DCC’s expertise resonates beyond Mid-Canada Line clean-up

Canada’s northern reaches create major geographic and climate challenges for environmental remediation, but a unique partnership between federal and provincial governments, DCC and First Nations has successfully overcome these challenges and more. The result is 11 Mid-Canada Line (MCL) radar sites remediated in Ontario.

Built in the 1950s to warn of incoming Soviet air threats, the MCL’s 98 stations across Canada included 17 sites in the province. With the clean-up program now completed, DCC’s role as partner, expert and coach has passed critical knowledge to Ontario’s Ministry of Natural Resources and Forestry (MNRF)—knowledge that MNRF can use to remediate the remaining MCL sites in Ontario.

“It has been very gratifying to see the program succeed and to have communication, working relationships, trust and respect grow,” says program lead Scott Munn, DCC Technical Specialist, Project Management. He explains that key DCC recommendations included adding risk management into plans and estimates, and establishing a contract working group to manage contract risk and claims avoidance.

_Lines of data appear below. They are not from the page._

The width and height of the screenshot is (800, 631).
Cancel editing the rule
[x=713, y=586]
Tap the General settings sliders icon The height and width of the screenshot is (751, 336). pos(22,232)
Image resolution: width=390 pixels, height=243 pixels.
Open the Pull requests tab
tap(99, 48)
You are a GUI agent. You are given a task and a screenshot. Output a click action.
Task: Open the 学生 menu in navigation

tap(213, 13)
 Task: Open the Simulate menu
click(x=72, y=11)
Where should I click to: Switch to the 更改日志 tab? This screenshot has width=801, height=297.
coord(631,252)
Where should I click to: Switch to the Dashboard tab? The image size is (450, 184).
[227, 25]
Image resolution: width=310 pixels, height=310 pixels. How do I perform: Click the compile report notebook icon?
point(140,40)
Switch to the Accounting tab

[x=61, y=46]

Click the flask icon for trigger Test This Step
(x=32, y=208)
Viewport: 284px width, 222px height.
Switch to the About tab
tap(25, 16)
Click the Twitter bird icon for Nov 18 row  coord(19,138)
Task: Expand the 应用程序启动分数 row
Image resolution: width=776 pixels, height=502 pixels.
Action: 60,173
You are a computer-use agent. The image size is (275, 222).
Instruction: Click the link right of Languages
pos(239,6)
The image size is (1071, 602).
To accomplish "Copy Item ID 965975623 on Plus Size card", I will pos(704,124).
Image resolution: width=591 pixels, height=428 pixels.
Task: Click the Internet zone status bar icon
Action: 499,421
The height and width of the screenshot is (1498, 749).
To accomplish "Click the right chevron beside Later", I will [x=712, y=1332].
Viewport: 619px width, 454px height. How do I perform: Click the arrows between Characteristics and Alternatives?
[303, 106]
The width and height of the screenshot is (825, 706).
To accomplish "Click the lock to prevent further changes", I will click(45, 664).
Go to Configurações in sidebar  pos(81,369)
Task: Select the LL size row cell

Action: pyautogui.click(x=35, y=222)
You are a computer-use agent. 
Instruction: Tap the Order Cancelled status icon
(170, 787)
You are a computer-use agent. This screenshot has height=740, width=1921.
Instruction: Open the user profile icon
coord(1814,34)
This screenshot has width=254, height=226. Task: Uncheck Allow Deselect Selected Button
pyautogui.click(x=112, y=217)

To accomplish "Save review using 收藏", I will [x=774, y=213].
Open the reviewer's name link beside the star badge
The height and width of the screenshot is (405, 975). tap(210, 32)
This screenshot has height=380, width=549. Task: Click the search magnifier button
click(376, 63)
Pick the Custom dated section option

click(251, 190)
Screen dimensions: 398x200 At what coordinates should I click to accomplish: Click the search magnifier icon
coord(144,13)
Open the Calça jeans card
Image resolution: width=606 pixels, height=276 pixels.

Notably, DCC brought experience, processes and tools from the DEW Line clean-up to the MCL program. This helped DCC contribute continuity of project staff, expert advice, technical review of MNRF plans, and a program management structure acceptable to all parties, including Treasury Board. “We were partnering champions, demonstrating the transparency, communication and cooperation for a team to be successful on such a difficult program,” Munn says.

The MCL success shows that DCC can effectively assist in similar projects as technical advisor, with benefits for DCC, too, Munn adds. “MNRF involved Indigenous stakeholders in their contractor meetings, for example. This was innovative and we learned from it.”